Nutzung des beA zur Kommunikation mit Mandanten

In ihrem neuesten beA-Newsletter vom 29.06.2017 erläutert die Bundesrechtsanwaltskammer unter anderem, wie über das besondere elektronische Anwaltspostfach auch mit Mandanten kommuniziert werden kann. Hintergrund ist § 19 Abs. 2 RAVPV, wonach das beA auch der elektronischen Kommunikation mit anderen Personen oder Stellen dient. Voraussetzung ist, dass die anderen Teilnehmer ebenfalls die EGVP-Infrastruktur bzw. das OSCI-Protokoll nutzen.

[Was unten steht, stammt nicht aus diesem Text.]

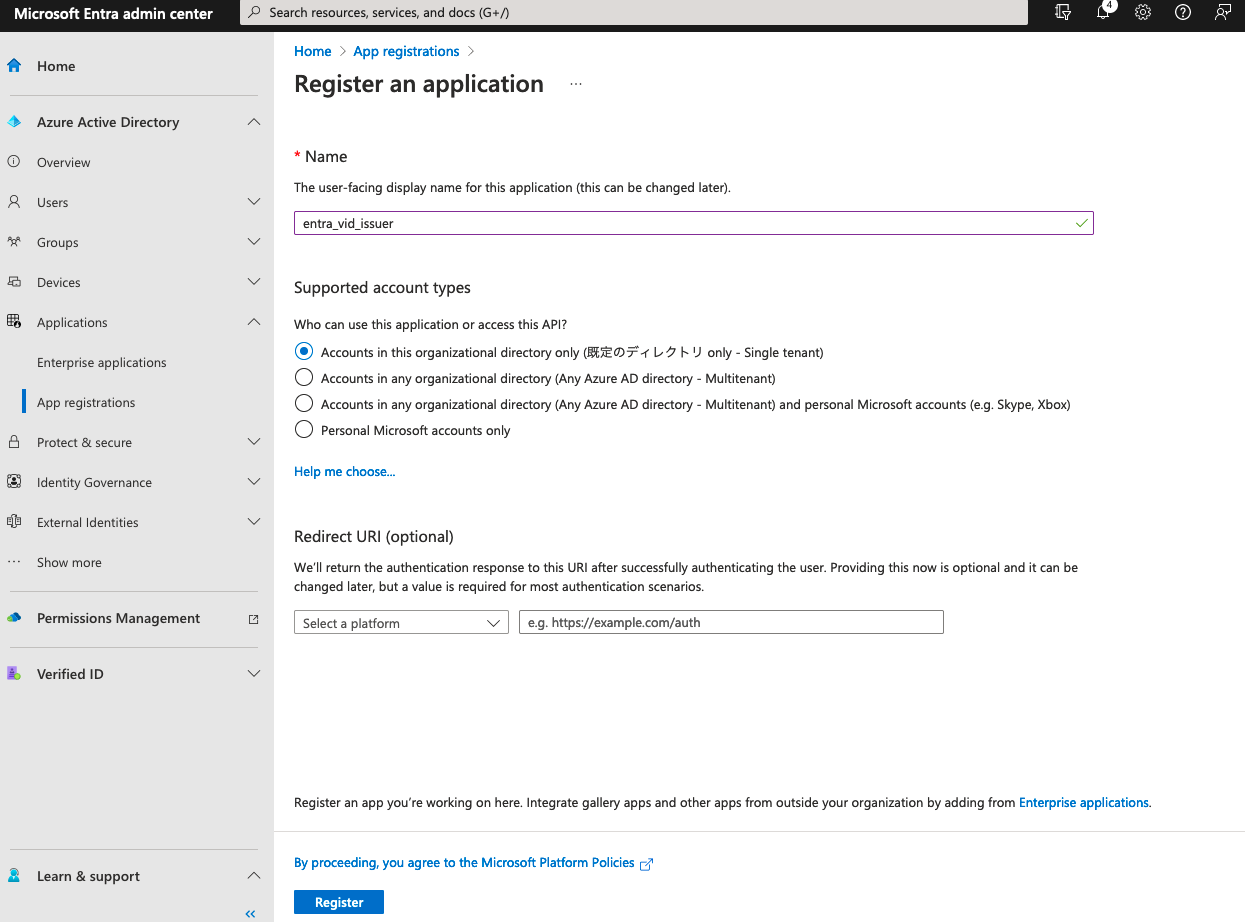Select the Single tenant account option
Screen dimensions: 1245x922
point(304,352)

Seit Kurzem sind die beA-Postfächer auch für „andere Personen“ in den EGVP-Verzeichnissen sicht- und damit erreichbar. Dies bedeutet, dass sich auch ein Mandant – z.B. über den (noch bis 31.12.2017 verfügbaren) EGVP-Classic Client oder über den Governikus Communicator Justiz Edition ein Bürgerpostfach einrichten kann. Auf diese Weise kann er mit den Inhabern von beA-Postfächern – also z.B. mit seinem Anwalt – vertraulich kommunizieren. Umgekehrt können auch die beA-Nutzer diese Bürger-Postfächer (bzw. Mandantenpostfächer) suchen und adressieren. So wird in beiden Richtungen eine verschlüsselte Kommunikation ermöglicht.